Using machine learning models and a large quantity of different data the tool has identified the trends existing in normal equipment function. The continuation of the experiment after the end of the project will provide the necessary inputs to estimate the remaining useful life.
These information that can be provided through the solution have allowed an enhanced machine monitoring, which is important to keep the product quality high. In parallel, through the data analysis, the user can schedule timely maintenance activities, decreasing machine downtime and the environmental footprint as well as increasing the worker’s safety.
Value chain
Observations & Lessons learnt
This approach can showcase the necessity of combining the technology with the equipment and the success factor can be attributed to the close cooperation between the technical providers and field experts.
As a result, valuable information can lead to crucial improvements. Artificial intelligence, machine learning and the integration of sensors can support the production and the timely maintenance scheduling by detecting and predicting the degradation of equipment. The main benefit of the solution is that it exploits real-time data from different sources efficiently to monitor the machines. This tool can lead the factories in the digital transformation era and the maintenance systems from detective to predictive. The user will receive timely information to actively resolve and prevent the issue ahead of time, ensuring the smooth continuation of the operations.
Replication Potential
The solution is data-driven and with the right parametrization can be applied in a variety of scenarios and in different fields. Especially, the solution can be deployed easily in testing environments and the data transfer is reliable and fast. The solution integration is swift and the complex machine learning models can achieve the same reliability and accuracy with the necessary specifications in different types of equipment.
Thessaloniki
Pilot Partners
Standards used
- JSON
- MQTT
Digital Platforms & Tools
- Proprietary Platform
Big Data Characterization
Data types
- Temperature
- Ultra-sound
- Pressure, speed and position of the Ram
Number of sources
3 sources
- Temperature sensors
- Ultra-sound sensors
- PLC
Open data
No
Key Facts & KPIs
Productivity
Quality yield 99% -> 99,2%
First Pass Yield 99% -> 99,2%
Asset life extension 1 y -> 2 y
Maintenance and operational costs 17.000 -> 15.000€
Speed
Machine Downtime 248h/y -> 200h/y
Sustainability
Production line availability 82% -> 85%
Overall equipment effectiveness 65% -> 67%
Agility
MTBF 9d -> 10d
Adoption Assessment
Technical feasibility
Economic feasibility
Replication potential
RUL enabler provides a set of data driven micro-services for the Remaining Useful Lifetime (RUL) estimation and the Fault Detection.
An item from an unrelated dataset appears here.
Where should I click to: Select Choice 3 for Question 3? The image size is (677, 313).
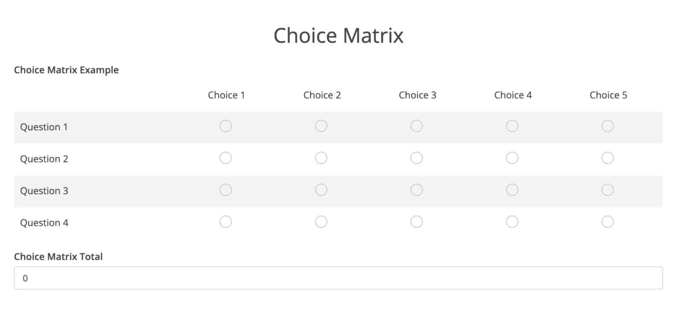click(x=417, y=190)

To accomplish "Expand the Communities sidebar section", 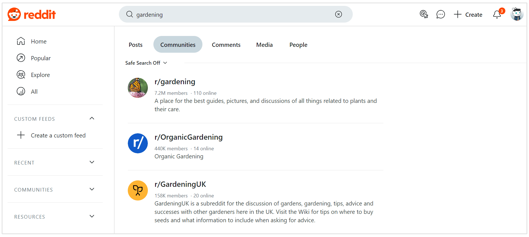I will click(92, 189).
Supporting micro-services for pre-processing the data are also used to clean and transform the data to compatible forms. All these micro-services are mapped to the Factory layer and more specifically to the “AI/ML Training Analytics and Data-driven Services”. The enabler also offers visualization of the collected sensorial measurements and the computed from the analysis results. The visualization component of the solution is mapped to the factory layer and more specifically to the “Simulation and Visualization Services”.